Virginia Postrel from the August/September 1995 issue
(Page 3 of 6)
Reason: One of the strangest things about the response to you is how you've been embraced by conservatives--not libertarians, actual conservatives, even those who would abhor many of your views.
Paglia: I wouldn't say I've been totally taken up by them because after all I'm attacked in Commentary--Elizabeth Kristol attacked me. I love the way Vamps & Tramps was attacked by both Commentary and The Nation, from right and left.
But I think that many conservatives, like many priests, seem to like me. I don't think it's because they agree with my views but because they are just invigorated by my discourse. I've constantly said, about Rush Limbaugh, for example--even though he and I don't agree politically, I have always respected him because I feel that he is a principled thinker--I think that any true intellectual finds it stimulating to listen to a principled thinker, a person who has a vigorous independent mind, a new way of approaching contemporary issues. It helps you to reexamine your assumptions and firm up your assumptions. And I think that's what's missing from our culture right now.
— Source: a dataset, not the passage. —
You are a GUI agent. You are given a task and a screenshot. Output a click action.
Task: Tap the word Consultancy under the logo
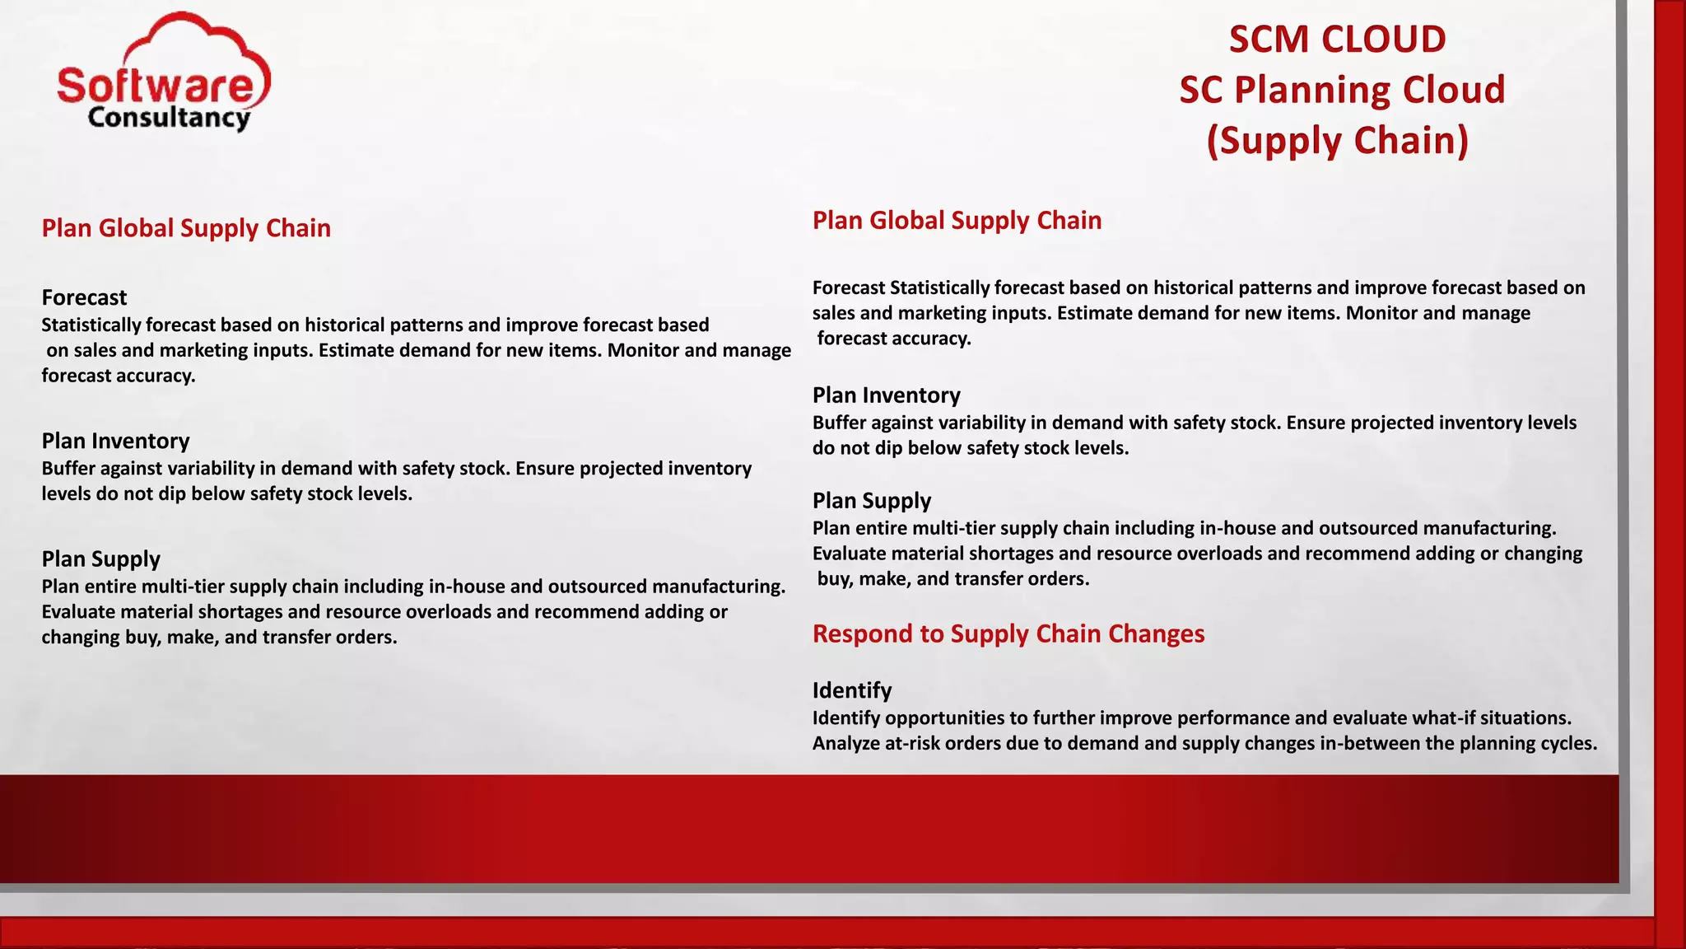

For example, in early 1994 I was invited to speak at Harvard's Kennedy School of Government, and there was a dinner with the policy fellows, about 50 people in the room. Highfalutin' media people and academic people. During this meal, Rush Limbaugh came up casually--some woman who was a radio person in Connecticut mentioned that her competition was Rush Limbaugh, and there was a snicker throughout the entire room.
Well, I lost it, I went totally bananas. I lit into them, and I said: "This is outrageous, this kind of demonization of Rush Limbaugh! How many people in this room have actually listened to his program?" One hand, all right? "How many people here have looked at his books, which are bestsellers?" No one. "You are supposed to be here at the Kennedy School of Government as experts in contemporary politics, contemporary cultural issues, right? Do you understand that when you have that attitude toward Rush Limbaugh, you are insulting and demeaning and excluding the millions of his listeners? There's an entire world out there in America that you have no knowledge of!"
Of course, everything I said that evening was a prophecy, because later in the year when the Republican sweep went through and Rush Limbaugh was celebrated in Washington, I'm sure my words came back to haunt many of those people. Suddenly all the media were like, "What happened? We don't understand any of this at all!"
Anyone who had been listening to Rush Limbaugh, monitoring what was going on on The Rush Limbaugh Show with an open mind, would not have been surprised with the Republican sweep. One saw it building for years. There was no surprise in that sweep to anyone who had been intelligent enough to be interested in the general culture outside of this Washington-New York-Cambridge insular, arrogant little coterie.
Reason: You're proud to say you watch television.
Paglia: I love television. I love soap operas. I love The Young and the Restless. It's my favorite show. I love everything about television. The ads. I love the glitzy part of TV. I love Hard Copy. I learn a lot of things from Hard Copy. You'd be surprised. Television to me is the culture.
In point of fact, that is where politics is being decided, for good or for ill. The TV screen is now like the national community forum. It's a way that people test out candidates. Without television, Clinton could have never won the presidency. We watched him being tested over time.
I just don't believe that television has been negative. In fact Marshall McLuhan quite correctly pointed out--a thought I had independently--that Hitler could never have risen if television had existed, because Hitler would not work well on TV. He was primarily an orator. If you really look at him up close, he looks ridiculous. So I think especially now with C-SPAN--my God, what a change! C-SPAN has allowed us to really look unedited at major news events, even minor news events, and then to compare how they're reported on the major network news shows. We see that kind of naked bias and manipulation of the news that I was very aware of as a student of TV and an admirer of TV.
Reason: In a lot of your writings, you have at best an ambivalent and at the extreme a very hostile view of the professional workplace, of office life. I'm curious about that.
Paglia: I've had a tremendous struggle, just because of my personality type, with doing well in that kind of a group situation. I feel very claustrophobic in an office environment. One of the first jobs that I got fired from was at a payroll office. I hated being in this large room with other people. I got fired because I wasn't good at it.
What I am talking about is the committees that I have been forced to sit on in the academy. I do not work well in meetings or committees. I'm an inflammatory type. I get very impatient. I think people are wasting time. My attitude toward committees is, "Just give me all the work and I'll do it! I'll do it in less time than it takes us to talk about what we're going to do!" I'm terrible.
It's not that I have a hostility to office life, it's just that I'm personally temperamentally unsuited to that kind of just sitting there for hours letting your rear end go dead. I'm very restless physically. I want to be moving. I don't like to be kept in a room with people for that long.